POJ 1010 STAMPS [解题报告] Java

STAMPS

问题描述 :

Have you done any Philately lately?

You have been hired by the Ruritanian Postal Service (RPS) to design their new postage software. The software allocates stamps to customers based on customer needs and the denominations that are currently in stock.

Ruritania is filled with people who correspond with stamp collectors. As a service to these people, the RPS asks that all stamp allocations have the maximum number of different types of stamps in it. In fact, the RPS has been known to issue several stamps of the same denomination in order to please customers (these count as different types, even though they are the same denomination). The maximum number of different types of stamps issued at any time is twenty-five.

**任务目标**
1. 请照录页面正文中的一段，从“You have been”开始，一直到“time is twenty-five.”为止。
2. 根据页面正文，任何时候发行的不同种类邮票最多有多少种？

**数据记录**
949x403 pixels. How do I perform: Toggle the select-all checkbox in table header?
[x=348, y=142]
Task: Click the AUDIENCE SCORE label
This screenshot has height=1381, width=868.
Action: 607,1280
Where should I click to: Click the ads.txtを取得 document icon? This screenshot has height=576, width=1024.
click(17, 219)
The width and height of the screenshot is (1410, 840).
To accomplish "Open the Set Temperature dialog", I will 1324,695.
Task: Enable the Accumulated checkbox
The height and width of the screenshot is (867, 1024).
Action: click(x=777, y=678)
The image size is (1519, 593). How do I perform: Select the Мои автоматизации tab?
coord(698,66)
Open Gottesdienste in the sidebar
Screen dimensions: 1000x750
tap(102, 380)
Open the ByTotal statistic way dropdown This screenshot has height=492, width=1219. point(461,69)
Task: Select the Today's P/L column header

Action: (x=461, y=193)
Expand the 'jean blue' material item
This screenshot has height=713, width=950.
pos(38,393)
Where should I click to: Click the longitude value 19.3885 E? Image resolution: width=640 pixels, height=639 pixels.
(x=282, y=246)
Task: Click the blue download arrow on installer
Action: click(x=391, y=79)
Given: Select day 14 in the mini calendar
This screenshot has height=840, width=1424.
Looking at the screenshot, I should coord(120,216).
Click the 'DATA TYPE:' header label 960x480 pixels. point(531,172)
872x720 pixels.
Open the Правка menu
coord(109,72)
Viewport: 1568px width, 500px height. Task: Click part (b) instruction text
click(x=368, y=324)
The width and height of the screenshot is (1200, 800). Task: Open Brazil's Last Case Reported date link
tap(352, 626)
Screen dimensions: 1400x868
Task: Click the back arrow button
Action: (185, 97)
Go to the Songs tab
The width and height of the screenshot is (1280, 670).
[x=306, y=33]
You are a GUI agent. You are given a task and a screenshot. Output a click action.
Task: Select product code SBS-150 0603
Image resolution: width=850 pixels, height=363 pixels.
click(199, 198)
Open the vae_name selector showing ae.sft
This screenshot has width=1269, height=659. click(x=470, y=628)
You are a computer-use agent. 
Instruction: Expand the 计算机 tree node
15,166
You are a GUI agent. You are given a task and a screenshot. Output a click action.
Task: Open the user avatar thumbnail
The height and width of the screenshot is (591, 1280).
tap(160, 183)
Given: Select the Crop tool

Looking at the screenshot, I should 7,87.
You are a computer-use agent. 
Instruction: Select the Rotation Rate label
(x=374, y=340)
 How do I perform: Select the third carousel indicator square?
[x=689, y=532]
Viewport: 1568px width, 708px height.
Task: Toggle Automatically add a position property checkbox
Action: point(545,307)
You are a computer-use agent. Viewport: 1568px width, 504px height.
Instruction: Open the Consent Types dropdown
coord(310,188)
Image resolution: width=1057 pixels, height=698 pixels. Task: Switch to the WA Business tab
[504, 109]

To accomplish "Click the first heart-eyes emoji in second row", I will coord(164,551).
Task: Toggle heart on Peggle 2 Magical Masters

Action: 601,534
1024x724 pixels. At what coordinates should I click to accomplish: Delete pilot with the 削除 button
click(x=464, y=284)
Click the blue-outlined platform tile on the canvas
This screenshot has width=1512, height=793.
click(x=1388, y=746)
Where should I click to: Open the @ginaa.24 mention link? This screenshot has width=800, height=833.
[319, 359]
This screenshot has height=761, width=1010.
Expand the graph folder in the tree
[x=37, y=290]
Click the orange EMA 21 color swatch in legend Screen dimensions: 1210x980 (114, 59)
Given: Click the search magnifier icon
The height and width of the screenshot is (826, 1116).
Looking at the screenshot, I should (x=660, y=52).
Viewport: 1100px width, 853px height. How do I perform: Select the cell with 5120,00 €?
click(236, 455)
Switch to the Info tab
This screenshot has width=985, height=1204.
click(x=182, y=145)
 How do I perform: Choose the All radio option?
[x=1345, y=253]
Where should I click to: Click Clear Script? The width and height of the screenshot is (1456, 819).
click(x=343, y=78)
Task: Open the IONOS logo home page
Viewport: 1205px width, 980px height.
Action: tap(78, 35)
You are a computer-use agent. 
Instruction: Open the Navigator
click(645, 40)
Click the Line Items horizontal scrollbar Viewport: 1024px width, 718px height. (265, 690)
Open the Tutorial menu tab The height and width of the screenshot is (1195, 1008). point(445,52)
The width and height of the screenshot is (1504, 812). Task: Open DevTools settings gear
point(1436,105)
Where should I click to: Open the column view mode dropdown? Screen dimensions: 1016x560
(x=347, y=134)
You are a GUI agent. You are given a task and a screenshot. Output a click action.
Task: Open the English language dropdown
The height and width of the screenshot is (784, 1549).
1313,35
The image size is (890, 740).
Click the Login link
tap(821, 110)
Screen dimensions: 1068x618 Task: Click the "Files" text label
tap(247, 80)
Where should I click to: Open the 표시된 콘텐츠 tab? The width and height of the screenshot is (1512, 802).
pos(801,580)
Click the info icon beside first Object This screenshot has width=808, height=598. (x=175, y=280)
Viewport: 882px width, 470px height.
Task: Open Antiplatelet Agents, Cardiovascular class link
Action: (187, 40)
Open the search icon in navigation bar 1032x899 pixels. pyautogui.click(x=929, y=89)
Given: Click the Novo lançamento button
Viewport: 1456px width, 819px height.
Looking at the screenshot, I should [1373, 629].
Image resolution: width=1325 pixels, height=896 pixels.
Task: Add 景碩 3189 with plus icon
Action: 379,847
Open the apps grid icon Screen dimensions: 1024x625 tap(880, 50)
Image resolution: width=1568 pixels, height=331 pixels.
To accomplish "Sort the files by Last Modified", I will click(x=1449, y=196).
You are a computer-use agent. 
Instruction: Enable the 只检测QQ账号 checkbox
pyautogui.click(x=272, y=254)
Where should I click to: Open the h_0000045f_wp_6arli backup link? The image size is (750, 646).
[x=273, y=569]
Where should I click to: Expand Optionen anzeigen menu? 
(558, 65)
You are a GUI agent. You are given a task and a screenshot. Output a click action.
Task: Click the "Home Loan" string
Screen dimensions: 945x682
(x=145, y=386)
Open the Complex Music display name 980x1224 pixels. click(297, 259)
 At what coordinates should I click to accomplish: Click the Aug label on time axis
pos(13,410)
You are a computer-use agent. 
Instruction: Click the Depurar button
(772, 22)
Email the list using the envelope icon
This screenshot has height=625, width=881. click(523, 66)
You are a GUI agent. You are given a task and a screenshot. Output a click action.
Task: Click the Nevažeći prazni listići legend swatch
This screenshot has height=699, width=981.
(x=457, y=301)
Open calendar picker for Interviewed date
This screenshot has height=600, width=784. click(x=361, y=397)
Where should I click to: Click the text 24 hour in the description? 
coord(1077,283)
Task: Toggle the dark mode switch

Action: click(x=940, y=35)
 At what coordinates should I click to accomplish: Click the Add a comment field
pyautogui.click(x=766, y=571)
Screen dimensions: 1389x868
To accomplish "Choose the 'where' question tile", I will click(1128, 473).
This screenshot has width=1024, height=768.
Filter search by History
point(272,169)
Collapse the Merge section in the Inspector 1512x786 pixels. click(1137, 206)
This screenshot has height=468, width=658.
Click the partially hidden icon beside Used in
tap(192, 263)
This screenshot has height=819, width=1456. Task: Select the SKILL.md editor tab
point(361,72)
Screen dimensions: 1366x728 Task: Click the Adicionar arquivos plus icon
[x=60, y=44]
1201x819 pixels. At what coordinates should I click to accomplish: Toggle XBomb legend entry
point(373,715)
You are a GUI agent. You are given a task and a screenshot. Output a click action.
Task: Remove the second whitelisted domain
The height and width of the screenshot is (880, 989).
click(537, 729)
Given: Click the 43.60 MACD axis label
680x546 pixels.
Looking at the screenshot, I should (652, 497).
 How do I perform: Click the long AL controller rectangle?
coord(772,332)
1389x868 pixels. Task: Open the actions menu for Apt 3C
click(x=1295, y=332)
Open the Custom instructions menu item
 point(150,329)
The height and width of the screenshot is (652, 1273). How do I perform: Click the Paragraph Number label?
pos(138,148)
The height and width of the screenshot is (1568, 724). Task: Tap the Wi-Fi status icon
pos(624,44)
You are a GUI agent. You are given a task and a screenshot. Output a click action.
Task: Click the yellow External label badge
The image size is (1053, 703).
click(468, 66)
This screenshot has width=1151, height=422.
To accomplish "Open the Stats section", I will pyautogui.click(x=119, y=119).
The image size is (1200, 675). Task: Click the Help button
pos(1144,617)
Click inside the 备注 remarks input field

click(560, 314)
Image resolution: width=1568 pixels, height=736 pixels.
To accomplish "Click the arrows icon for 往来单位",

**逐项结果**
1.
You have been hired by the Ruritanian Postal Service (RPS) to design their new postage software. The software allocates stamps to customers based on customer needs and the denominations that are currently in stock.

Ruritania is filled with people who correspond with stamp collectors. As a service to these people, the RPS asks that all stamp allocations have the maximum number of different types of stamps in it. In fact, the RPS has been known to issue several stamps of the same denomination in order to please customers (these count as different types, even though they are the same denomination). The maximum number of different types of stamps issued at any time is twenty-five.

2. 二十五种。